§ AUFGABEN
1. Gib den Text zur Ernährungskrise von „Europa, monierte Martin“ bis hinunter zu „globalen Süden aufzulegen.“ erneut wieder und ersetze dabei „EU-Kommission“ durch „Europäische Kommission“.
2. Stimmen die folgenden Aussagen mit dem Text zur Ernährungskrise überein? Antworte jeweils mit Ja oder Nein und zitiere die entscheidenden Worte des Textes: (a) Häusling gehört dem Umweltausschuss an. (b) Laut Wiener sollen die älteren Krisen bei den Lösungen keine Rolle spielen. (c) Häusling verlangt von der EU-Kommission ausschließlich ein Programm für die europäischen Landwirte.

§ TEXT

· · · · ·

Europa, monierte Martin Häusling, agrarpolitischer Sprecher der Grünen im Europäischen Parlament und Mitglied im Umweltausschuss, verliere den globalen Blick auf die wachsende Ernährungskrise. „Alle denken nur an ihr eigenes Supermarktregal“, statt auch daran, wie die aufkommende Katastrophe sich auf die Hungernden der Welt auswirkt, die mangels Geldes kaum Zugang zu Nahrungsmitteln haben. „Wo sind die Bilder als Nordafrika?“ fragte Häusling und kritisierte eine fahrlässige, ignorante Binnensicht auf Europa. Häusling fordert die EU-Kommission auf, nicht nur ein Programm zur Unterstützung der europäischen Landwirte, sondern auch ein Programm zur Bekämpfung des Hungers und zur Unterstützung der Landwirtschaft im globalen Süden aufzulegen.

Die Grünen-Abgeordnete Sarah Wiener vermisste zudem, dass auf EU-Ebene praktisch nicht darüber gesprochen werde, wie die seit langem bestehenden Krisen in Form von Biodiversitätsverlusten, Pestizidvergiftung, Klimawandel, Boden- und Nutztierprobleme die jetzige Krise extrem verstärkt haben. Diese älteren Krisen werden nun durch die Folgen des Ukrainekriegs überschattet, müssten aber bei den Lösungen ebenfalls im Zentrum stehen. Denn nur nachhaltige, resiliente agrarökologische Systeme könnten auf Dauer Ernährungssicherheit garantieren.

· · · · ·

Gesammelte Dateneinträge:
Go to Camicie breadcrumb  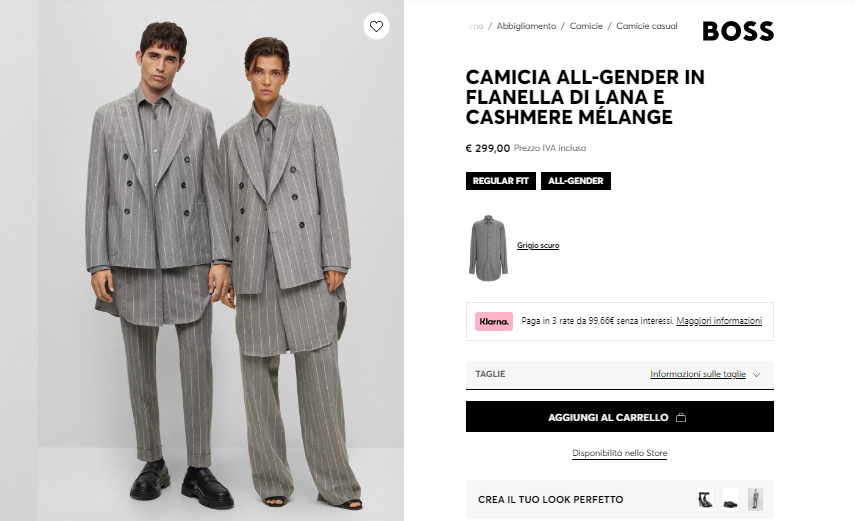(586, 26)
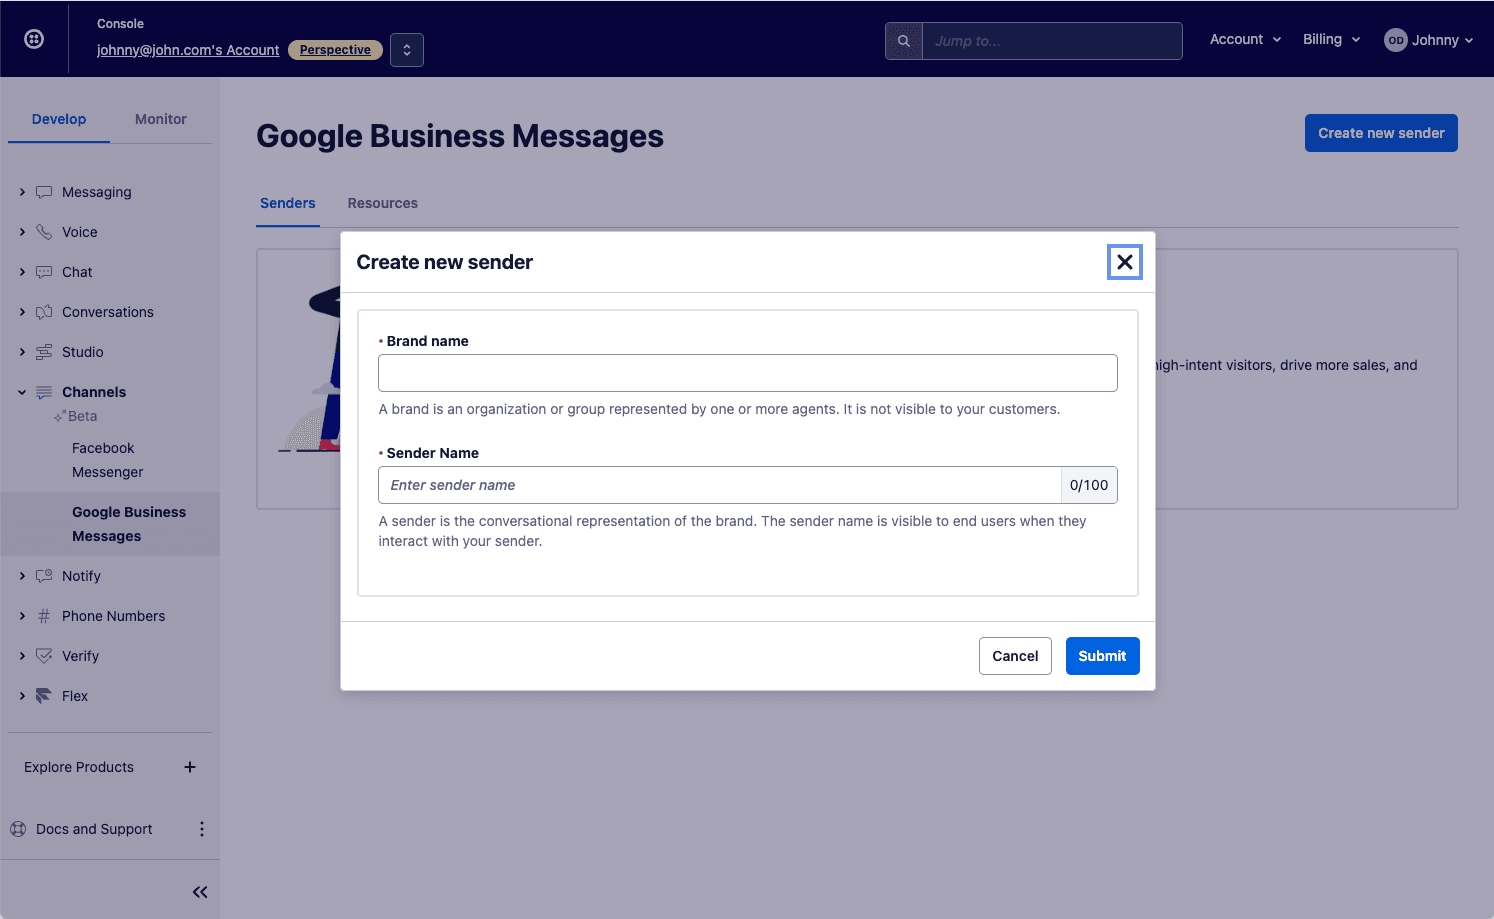The height and width of the screenshot is (919, 1494).
Task: Collapse the Channels section chevron
Action: tap(22, 391)
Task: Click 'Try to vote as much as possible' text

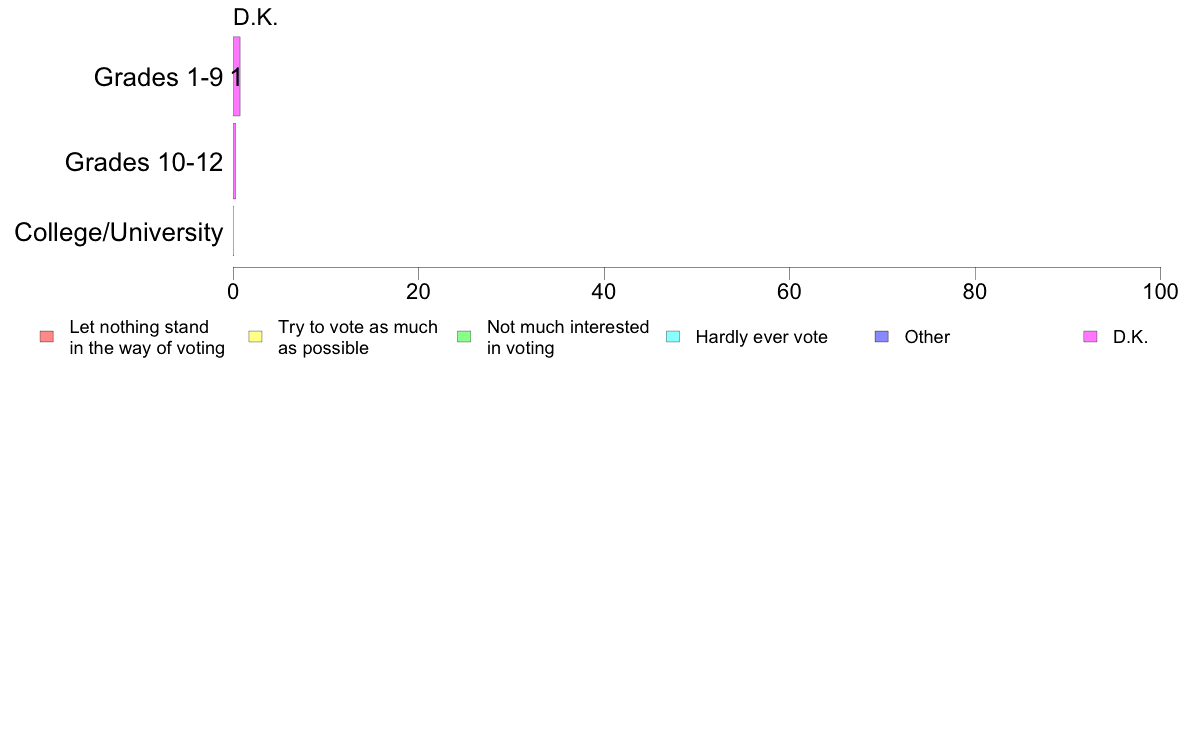Action: 358,337
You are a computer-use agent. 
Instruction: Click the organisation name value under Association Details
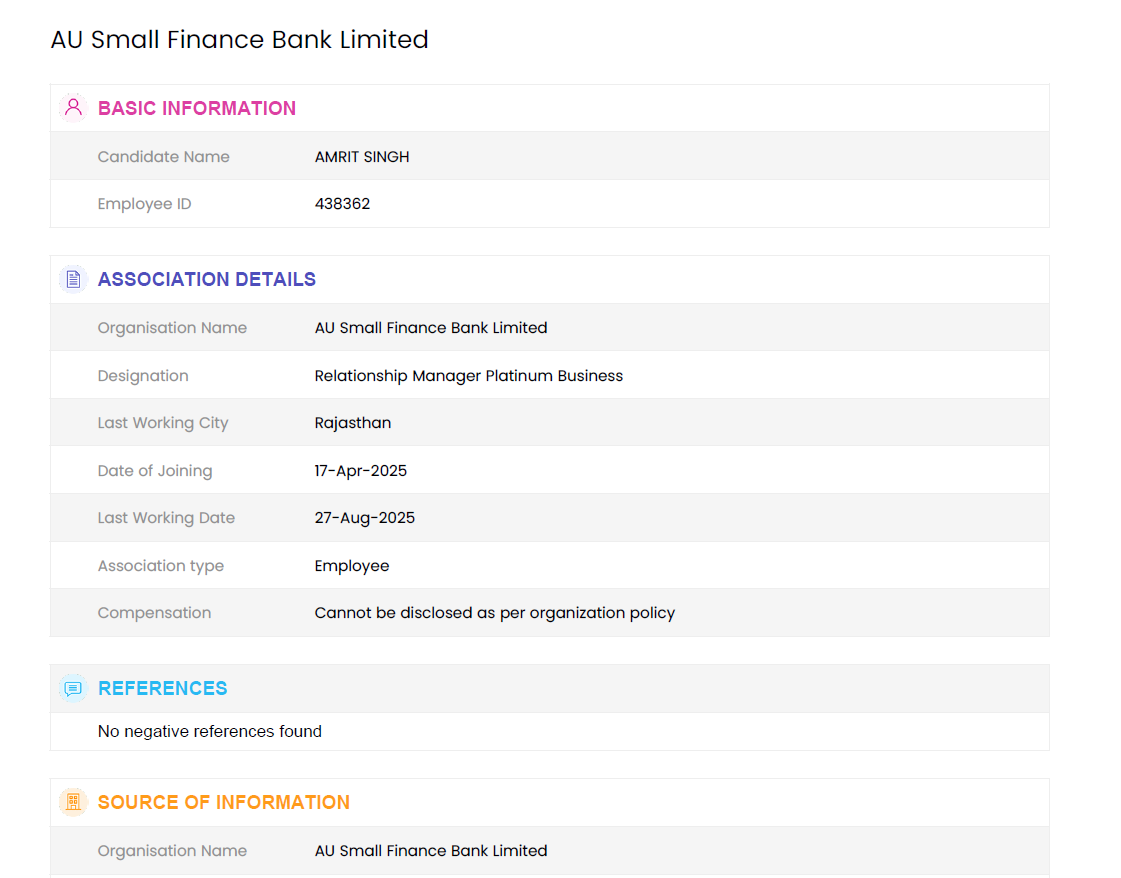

· · · · ·

§ LÖSUNGEN
1.
Europa, monierte Martin Häusling, agrarpolitischer Sprecher der Grünen im Europäischen Parlament und Mitglied im Umweltausschuss, verliere den globalen Blick auf die wachsende Ernährungskrise. „Alle denken nur an ihr eigenes Supermarktregal“, statt auch daran, wie die aufkommende Katastrophe sich auf die Hungernden der Welt auswirkt, die mangels Geldes kaum Zugang zu Nahrungsmitteln haben. „Wo sind die Bilder als Nordafrika?“ fragte Häusling und kritisierte eine fahrlässige, ignorante Binnensicht auf Europa. Häusling fordert die Europäische Kommission auf, nicht nur ein Programm zur Unterstützung der europäischen Landwirte, sondern auch ein Programm zur Bekämpfung des Hungers und zur Unterstützung der Landwirtschaft im globalen Süden aufzulegen.

2.
(a) Ja – „Mitglied im Umweltausschuss“
(b) Nein – „müssten aber bei den Lösungen ebenfalls im Zentrum stehen“
(c) Nein – „nicht nur ein Programm zur Unterstützung der europäischen Landwirte, sondern auch ein Programm zur Bekämpfung des Hungers“